Task requirements - Look through the data for the string "Choose". Copy every line where it is found.

BEGIN Records for this exercise

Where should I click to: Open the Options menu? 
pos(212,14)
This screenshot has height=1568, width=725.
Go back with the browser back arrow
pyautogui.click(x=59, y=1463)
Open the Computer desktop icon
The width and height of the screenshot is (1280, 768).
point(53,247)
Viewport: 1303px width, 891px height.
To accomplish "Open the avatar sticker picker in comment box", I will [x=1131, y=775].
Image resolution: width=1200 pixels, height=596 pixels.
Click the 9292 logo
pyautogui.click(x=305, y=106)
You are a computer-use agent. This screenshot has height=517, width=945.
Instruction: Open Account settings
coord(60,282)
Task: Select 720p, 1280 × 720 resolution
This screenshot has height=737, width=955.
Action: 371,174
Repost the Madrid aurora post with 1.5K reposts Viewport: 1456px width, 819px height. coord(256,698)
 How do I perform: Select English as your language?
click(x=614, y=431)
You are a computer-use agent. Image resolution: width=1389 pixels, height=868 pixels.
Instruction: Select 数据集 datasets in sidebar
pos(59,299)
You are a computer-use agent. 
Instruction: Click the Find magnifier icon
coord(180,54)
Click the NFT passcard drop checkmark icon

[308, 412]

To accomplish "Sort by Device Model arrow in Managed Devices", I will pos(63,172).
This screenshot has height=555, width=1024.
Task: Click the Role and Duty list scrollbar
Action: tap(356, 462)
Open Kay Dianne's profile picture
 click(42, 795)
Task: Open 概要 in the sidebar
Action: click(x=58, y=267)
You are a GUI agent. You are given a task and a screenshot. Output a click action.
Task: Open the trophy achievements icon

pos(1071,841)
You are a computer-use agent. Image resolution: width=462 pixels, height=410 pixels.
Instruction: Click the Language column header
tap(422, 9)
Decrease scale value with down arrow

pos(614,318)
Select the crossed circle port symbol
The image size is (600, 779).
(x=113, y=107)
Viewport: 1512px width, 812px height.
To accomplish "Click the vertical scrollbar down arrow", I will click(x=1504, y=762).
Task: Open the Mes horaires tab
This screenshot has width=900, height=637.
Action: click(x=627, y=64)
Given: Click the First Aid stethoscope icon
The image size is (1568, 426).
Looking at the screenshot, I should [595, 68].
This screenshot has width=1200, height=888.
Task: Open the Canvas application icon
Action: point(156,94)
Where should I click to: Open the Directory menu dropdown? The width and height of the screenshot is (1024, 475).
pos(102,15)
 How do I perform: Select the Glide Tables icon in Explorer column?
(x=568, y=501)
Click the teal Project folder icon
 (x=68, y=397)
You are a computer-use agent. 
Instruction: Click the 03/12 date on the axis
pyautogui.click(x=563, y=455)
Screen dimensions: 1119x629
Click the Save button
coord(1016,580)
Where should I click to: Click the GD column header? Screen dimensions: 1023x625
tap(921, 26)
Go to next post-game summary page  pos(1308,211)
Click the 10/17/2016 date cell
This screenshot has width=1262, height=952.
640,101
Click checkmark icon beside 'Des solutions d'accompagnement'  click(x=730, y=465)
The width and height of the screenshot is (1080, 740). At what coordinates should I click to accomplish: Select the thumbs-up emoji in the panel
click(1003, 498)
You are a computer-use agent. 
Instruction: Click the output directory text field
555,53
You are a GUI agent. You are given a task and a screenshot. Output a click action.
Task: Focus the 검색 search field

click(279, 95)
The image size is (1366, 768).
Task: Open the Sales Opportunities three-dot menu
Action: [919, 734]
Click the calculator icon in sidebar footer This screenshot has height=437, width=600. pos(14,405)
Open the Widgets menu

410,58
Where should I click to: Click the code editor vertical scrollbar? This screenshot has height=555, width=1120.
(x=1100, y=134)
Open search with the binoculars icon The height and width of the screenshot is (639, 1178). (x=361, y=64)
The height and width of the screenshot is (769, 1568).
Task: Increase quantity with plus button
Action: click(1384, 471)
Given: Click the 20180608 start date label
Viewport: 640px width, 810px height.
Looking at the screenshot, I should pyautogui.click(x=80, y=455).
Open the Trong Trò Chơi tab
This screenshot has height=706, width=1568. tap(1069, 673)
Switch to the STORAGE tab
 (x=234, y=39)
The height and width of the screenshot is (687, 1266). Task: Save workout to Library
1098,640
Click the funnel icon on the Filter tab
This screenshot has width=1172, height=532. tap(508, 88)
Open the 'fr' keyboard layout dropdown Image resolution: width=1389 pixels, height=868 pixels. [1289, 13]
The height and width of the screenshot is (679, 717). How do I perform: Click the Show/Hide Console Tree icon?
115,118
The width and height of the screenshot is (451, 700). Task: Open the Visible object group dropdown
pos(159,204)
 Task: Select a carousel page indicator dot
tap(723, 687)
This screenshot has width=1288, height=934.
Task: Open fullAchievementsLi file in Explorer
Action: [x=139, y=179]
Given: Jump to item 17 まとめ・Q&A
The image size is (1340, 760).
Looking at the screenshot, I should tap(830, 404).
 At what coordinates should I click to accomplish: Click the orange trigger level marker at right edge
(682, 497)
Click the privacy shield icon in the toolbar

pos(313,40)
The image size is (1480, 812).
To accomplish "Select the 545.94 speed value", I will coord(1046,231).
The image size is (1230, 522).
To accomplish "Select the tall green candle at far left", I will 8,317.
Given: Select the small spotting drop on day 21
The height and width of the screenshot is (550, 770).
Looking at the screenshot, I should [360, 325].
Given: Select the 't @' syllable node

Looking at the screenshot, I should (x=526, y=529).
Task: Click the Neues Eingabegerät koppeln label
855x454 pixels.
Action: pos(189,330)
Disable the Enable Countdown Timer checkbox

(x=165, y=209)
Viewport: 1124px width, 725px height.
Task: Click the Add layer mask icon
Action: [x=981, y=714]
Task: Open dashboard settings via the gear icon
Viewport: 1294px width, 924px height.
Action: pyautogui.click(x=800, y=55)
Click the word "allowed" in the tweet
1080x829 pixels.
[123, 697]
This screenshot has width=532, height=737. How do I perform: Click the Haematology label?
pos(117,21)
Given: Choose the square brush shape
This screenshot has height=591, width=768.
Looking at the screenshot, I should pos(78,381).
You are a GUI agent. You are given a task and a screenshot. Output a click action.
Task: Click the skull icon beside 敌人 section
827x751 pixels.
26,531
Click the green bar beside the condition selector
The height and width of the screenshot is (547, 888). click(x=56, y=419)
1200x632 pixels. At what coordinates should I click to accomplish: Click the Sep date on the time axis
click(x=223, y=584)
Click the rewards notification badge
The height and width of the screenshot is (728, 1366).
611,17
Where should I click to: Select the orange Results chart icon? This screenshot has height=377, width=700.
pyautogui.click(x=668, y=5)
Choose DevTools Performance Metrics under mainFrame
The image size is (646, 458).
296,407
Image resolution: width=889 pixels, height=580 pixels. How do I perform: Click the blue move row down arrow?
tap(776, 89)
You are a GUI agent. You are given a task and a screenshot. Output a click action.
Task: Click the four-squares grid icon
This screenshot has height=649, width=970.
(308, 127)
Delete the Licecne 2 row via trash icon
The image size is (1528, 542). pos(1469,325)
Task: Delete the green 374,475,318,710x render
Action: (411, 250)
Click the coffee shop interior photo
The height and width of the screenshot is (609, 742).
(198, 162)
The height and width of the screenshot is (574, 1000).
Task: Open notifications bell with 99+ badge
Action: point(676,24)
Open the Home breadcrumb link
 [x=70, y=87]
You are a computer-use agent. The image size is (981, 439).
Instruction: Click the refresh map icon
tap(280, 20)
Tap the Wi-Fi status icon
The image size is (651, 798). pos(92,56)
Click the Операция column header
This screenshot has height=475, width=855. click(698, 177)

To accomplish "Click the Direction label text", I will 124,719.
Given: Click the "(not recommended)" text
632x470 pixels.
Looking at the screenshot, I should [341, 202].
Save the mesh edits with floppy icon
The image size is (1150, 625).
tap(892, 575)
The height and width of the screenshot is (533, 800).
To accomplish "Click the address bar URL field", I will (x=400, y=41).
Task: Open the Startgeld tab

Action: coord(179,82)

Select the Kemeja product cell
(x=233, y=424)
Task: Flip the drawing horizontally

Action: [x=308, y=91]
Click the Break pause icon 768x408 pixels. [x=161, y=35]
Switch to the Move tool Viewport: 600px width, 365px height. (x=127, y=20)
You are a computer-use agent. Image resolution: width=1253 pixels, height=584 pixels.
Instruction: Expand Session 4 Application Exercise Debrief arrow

END Records for this exercise

Solved exercise -
Given: Choose the square brush shape
Choose DevTools Performance Metrics under mainFrame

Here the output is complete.